I am trying to measure/estimate the angular acceleration of an object $\dot{\omega} $ from a measurement of it's acceleration (using an accelerometer) $^{i} {\boldsymbol{a}}_m$. As far as I understand, the accelerometer will measure a linear acceleration due to rotation of the object.
From rigid body kinematics, the following relation is know
\begin{align*} {^{i} {\boldsymbol{a}}_m} & = {^{i} {\boldsymbol{a}}_l} + ^{i} \dot{{\boldsymbol{\omega }}}_{i} \times {^{i} {{\boldsymbol{X}}}_{S_m}} + {^{i} {{\boldsymbol{\omega }}}_{i}} \times \left({^{i} {{\boldsymbol{\omega }}}_{i}} \times {^{i} {{\boldsymbol{X}}}_{S_m}} \right) \; \end{align*}
Assuming I know everything in this equation except for $\dot{\omega}$, I would like to estimate $\dot{\omega}$.
Unfortunately, the equation cannot directly be solved to $\dot{\omega}$ since $\dot{\omega}$ is in a cross product with a vector.
Are there any mathematical tools that can help me estimate $\dot{\omega}$ given the relation I described above?

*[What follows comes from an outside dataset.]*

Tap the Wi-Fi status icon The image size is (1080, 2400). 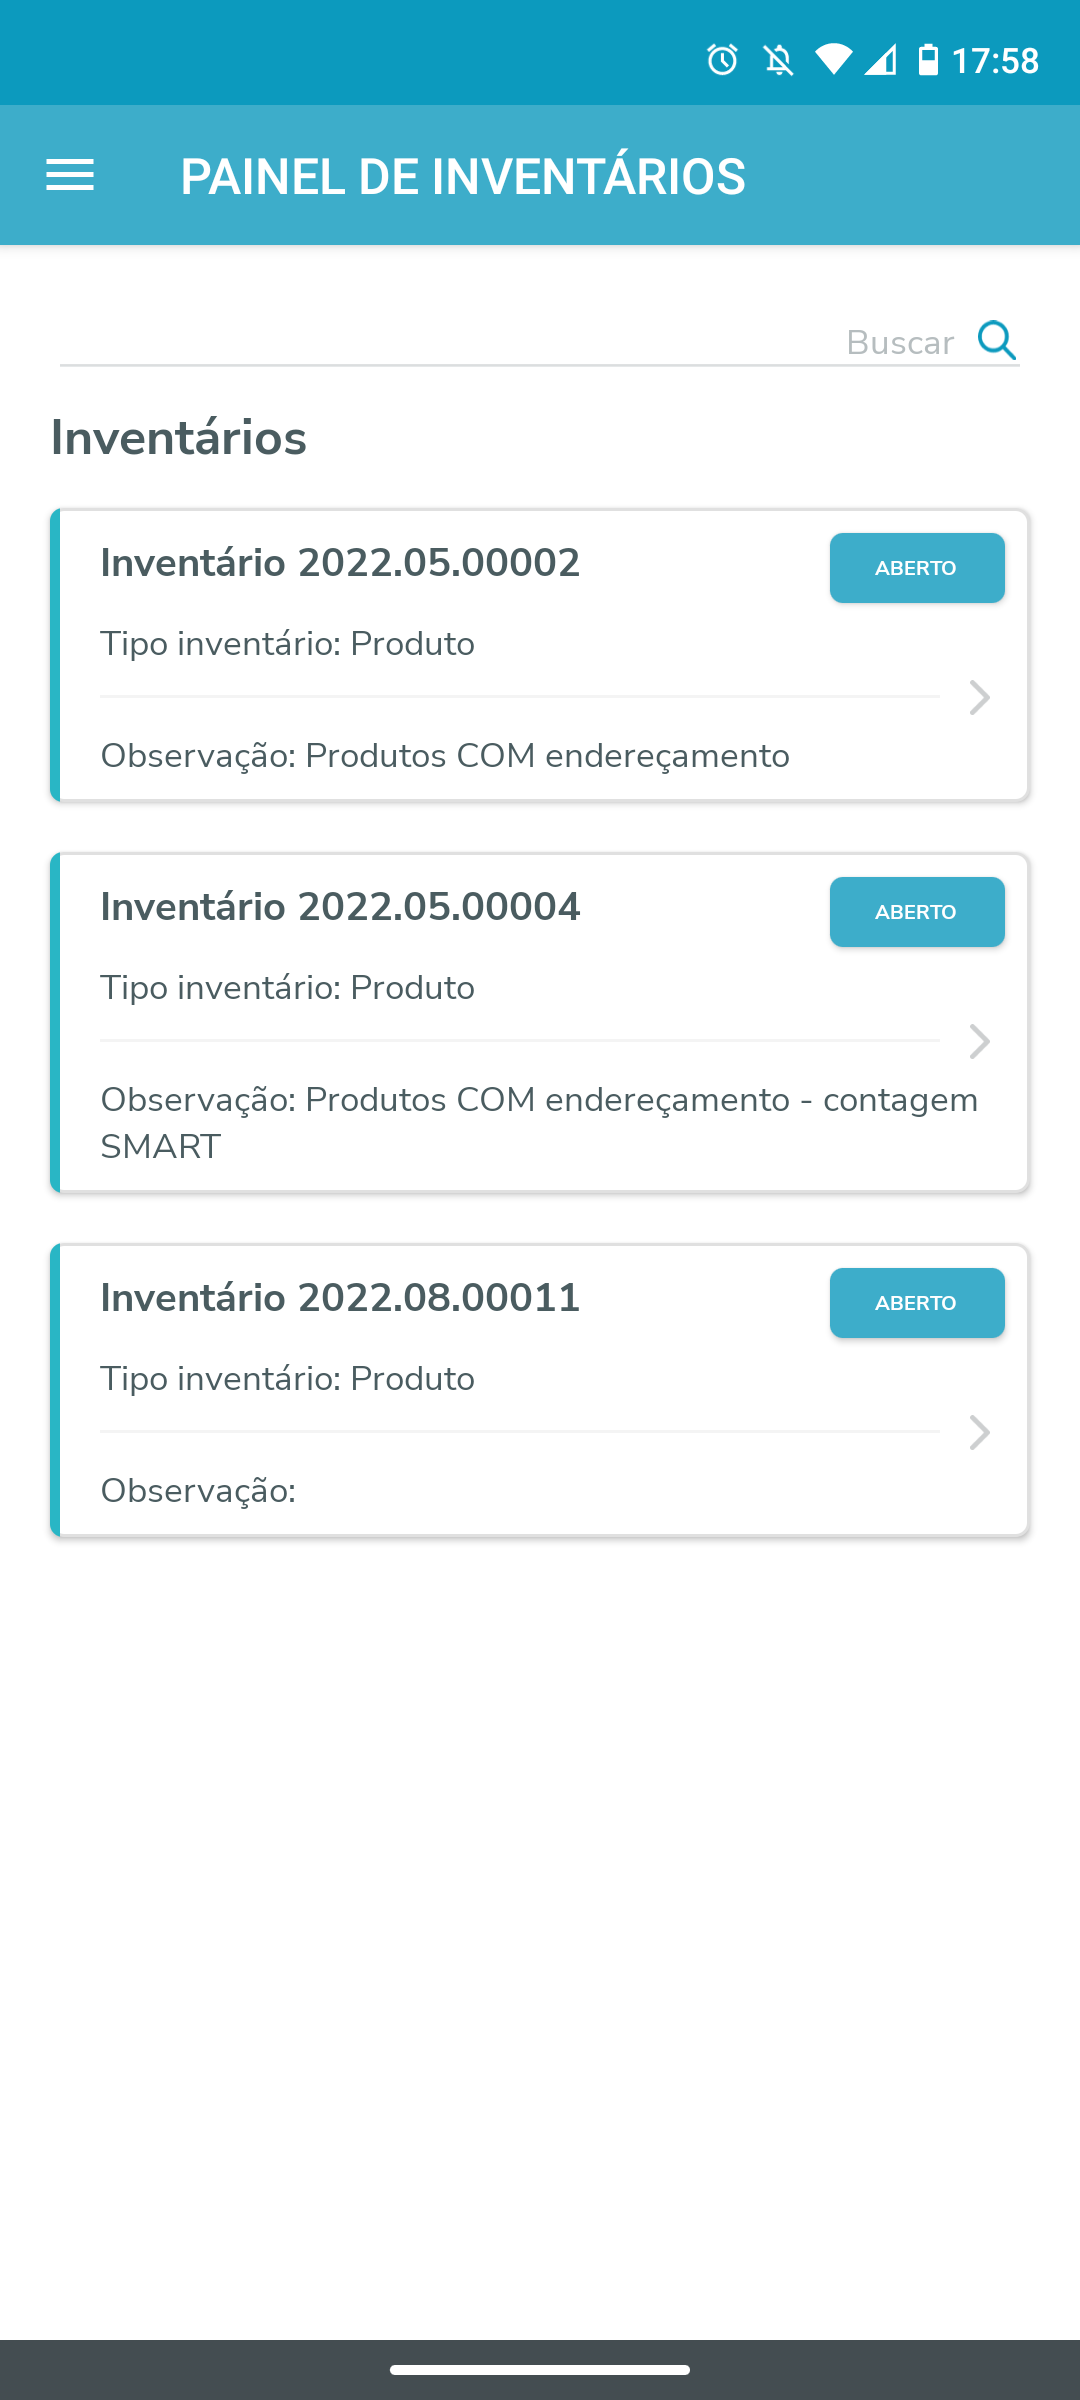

Your equation can we written as $$ \boldsymbol{b}=\boldsymbol{X}\times\boldsymbol{\dot\omega}\,, $$ where $\boldsymbol{b}$ is everything you know and $\boldsymbol{\dot{\omega}}$ is your vector of unknowns. Now observe that this can be written as a matrix equation $$ \boldsymbol{b}=\boldsymbol{M}\boldsymbol{\dot\omega}\,, $$ where $$ \boldsymbol{M}=\left(\begin{matrix}0&-X_3&X_2\\X_3&0&-X_1\\-X_2 &X_1&0 \end{matrix}\right). $$ Unfortunately, though, this matrix is never invertible. In other words, $\boldsymbol{\dot\omega}$ is never uniquely determined by $\boldsymbol{b}\,.$ This answer is obviously not complete, but hopefully indirectly useful.